[Start of Attachment]

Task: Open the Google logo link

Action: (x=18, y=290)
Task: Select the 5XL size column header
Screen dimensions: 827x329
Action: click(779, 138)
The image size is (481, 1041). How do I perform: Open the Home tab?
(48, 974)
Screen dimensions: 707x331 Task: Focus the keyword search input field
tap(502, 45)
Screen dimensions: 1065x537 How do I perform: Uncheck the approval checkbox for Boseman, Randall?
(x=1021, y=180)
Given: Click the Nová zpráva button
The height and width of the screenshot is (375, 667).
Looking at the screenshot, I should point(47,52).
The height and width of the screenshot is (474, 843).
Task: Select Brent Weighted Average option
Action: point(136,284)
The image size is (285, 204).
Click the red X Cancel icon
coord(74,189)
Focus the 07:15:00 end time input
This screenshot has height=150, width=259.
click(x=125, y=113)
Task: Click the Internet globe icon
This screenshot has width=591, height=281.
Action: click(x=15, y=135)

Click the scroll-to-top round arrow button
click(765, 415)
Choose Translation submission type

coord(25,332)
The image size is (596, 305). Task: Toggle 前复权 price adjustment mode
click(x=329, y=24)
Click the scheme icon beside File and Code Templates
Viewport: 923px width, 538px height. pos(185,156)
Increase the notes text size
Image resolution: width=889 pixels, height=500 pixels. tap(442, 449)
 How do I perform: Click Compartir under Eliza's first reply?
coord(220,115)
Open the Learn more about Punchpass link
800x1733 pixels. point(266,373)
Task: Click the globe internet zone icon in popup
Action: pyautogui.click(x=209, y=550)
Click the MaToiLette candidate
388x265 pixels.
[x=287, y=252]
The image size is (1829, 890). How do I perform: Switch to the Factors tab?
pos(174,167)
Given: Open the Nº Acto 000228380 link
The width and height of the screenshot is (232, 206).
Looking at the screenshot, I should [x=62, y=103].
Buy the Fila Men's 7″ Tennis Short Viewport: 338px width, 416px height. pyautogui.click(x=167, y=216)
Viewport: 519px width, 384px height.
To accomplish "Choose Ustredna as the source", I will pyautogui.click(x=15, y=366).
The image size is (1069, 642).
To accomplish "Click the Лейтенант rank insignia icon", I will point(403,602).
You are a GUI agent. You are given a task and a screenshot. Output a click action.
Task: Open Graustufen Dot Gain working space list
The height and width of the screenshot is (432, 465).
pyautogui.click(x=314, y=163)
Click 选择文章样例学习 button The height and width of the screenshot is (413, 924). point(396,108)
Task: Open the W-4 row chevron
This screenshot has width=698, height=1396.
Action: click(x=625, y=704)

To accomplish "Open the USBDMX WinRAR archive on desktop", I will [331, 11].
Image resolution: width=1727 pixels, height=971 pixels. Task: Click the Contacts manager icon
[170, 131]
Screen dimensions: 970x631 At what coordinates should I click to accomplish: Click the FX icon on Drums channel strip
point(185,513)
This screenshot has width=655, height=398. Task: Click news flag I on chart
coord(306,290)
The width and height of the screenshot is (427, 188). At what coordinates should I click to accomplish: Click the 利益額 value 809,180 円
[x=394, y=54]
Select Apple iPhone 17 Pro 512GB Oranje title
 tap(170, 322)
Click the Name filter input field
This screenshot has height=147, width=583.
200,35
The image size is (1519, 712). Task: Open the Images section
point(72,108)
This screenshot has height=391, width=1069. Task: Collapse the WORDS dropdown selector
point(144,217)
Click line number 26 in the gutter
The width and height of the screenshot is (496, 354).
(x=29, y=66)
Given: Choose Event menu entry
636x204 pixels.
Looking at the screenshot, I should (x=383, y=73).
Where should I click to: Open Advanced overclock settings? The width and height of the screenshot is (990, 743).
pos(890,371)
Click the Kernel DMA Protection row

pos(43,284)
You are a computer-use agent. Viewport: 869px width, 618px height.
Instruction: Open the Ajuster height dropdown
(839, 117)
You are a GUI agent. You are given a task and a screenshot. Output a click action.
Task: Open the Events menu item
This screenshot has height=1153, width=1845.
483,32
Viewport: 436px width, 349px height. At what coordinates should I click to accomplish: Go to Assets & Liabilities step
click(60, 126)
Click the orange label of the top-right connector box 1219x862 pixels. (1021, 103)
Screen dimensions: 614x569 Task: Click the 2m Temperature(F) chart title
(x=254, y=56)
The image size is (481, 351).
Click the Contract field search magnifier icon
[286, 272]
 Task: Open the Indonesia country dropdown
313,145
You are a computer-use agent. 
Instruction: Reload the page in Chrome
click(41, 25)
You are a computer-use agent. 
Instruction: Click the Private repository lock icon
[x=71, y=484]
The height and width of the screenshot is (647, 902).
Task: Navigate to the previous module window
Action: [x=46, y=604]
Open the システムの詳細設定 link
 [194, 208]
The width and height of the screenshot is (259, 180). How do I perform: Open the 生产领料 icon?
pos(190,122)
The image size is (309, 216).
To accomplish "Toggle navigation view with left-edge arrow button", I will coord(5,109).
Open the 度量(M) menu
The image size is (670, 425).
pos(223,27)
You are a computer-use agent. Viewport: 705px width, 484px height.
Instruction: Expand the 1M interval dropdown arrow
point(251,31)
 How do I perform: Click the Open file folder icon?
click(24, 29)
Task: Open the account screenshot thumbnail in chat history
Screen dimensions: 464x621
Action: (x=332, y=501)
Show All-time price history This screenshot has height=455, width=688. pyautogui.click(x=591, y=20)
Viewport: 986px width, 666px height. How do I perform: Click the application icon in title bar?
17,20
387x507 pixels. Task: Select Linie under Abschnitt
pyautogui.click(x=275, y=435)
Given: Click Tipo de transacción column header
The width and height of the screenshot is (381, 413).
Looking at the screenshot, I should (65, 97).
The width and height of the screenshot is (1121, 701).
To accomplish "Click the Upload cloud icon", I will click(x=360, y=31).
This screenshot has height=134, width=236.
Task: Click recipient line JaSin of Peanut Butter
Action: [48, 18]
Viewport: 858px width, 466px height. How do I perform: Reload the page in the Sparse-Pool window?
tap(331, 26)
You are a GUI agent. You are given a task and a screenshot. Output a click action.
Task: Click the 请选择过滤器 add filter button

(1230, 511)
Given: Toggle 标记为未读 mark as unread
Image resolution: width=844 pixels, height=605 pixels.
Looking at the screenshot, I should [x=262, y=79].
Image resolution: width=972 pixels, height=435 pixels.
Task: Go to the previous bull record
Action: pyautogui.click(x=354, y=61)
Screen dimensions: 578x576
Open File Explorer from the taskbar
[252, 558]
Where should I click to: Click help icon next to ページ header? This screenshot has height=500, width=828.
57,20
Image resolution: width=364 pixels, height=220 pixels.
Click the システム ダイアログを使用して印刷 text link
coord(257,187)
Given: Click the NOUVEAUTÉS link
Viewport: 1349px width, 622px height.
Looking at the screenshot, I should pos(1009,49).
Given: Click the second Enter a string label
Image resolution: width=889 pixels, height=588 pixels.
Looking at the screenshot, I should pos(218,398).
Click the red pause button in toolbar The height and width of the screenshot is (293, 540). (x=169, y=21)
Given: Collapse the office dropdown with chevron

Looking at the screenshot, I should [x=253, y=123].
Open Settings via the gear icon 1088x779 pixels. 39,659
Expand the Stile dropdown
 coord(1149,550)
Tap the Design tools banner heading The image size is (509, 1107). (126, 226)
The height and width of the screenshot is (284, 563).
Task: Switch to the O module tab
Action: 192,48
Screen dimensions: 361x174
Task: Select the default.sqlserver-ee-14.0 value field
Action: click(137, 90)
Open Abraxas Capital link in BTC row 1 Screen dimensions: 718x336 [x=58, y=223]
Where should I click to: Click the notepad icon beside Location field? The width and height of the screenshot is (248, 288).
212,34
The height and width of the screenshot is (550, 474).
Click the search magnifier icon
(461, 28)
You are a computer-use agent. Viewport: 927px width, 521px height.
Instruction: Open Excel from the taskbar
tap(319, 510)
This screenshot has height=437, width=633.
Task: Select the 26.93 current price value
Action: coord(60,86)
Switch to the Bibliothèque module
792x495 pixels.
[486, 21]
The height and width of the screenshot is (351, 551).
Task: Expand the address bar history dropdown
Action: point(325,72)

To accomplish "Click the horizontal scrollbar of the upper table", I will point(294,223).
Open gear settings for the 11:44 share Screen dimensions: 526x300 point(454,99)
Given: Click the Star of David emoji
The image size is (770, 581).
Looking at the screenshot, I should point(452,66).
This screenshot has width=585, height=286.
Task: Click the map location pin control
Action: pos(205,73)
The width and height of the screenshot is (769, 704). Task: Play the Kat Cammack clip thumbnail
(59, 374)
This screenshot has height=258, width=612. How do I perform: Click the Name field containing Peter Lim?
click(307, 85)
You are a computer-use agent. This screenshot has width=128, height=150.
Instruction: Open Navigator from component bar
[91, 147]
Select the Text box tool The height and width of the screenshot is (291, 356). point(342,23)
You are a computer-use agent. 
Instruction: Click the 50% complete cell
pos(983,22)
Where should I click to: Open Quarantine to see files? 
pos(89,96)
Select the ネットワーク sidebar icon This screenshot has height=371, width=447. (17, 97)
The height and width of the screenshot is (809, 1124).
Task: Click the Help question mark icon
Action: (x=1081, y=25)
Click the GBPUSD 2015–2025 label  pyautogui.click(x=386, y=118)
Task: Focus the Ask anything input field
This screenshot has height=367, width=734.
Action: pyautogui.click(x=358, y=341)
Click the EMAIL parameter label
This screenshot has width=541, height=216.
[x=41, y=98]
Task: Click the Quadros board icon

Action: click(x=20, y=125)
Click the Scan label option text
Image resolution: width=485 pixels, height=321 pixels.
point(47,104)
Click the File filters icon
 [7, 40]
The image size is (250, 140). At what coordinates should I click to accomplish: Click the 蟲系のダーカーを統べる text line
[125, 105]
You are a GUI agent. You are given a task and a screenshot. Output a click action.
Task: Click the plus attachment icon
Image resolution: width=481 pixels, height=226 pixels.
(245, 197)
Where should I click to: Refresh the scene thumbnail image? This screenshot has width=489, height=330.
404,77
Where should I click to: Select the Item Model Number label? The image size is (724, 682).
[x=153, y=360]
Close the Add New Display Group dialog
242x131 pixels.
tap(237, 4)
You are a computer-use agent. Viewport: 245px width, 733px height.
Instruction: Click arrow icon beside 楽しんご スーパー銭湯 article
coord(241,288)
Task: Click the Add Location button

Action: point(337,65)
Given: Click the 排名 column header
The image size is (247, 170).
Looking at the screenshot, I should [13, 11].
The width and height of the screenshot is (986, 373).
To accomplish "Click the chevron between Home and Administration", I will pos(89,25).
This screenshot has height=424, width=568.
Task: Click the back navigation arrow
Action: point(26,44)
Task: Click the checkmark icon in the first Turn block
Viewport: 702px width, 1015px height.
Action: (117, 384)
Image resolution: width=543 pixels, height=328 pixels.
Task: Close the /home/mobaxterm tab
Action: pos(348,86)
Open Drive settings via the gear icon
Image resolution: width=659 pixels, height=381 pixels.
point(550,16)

[End of Attachment]

Exercise details:
In the listing above, find the line holding "Click the システム ダイアログを使用して印刷 text link" and the line holding "Click the red pause", then output those two lines and every line between them exactly.

Task solution:
Click the システム ダイアログを使用して印刷 text link
coord(257,187)
Given: Click the NOUVEAUTÉS link
Viewport: 1349px width, 622px height.
Looking at the screenshot, I should pos(1009,49).
Given: Click the second Enter a string label
Image resolution: width=889 pixels, height=588 pixels.
Looking at the screenshot, I should pos(218,398).
Click the red pause button in toolbar The height and width of the screenshot is (293, 540). (x=169, y=21)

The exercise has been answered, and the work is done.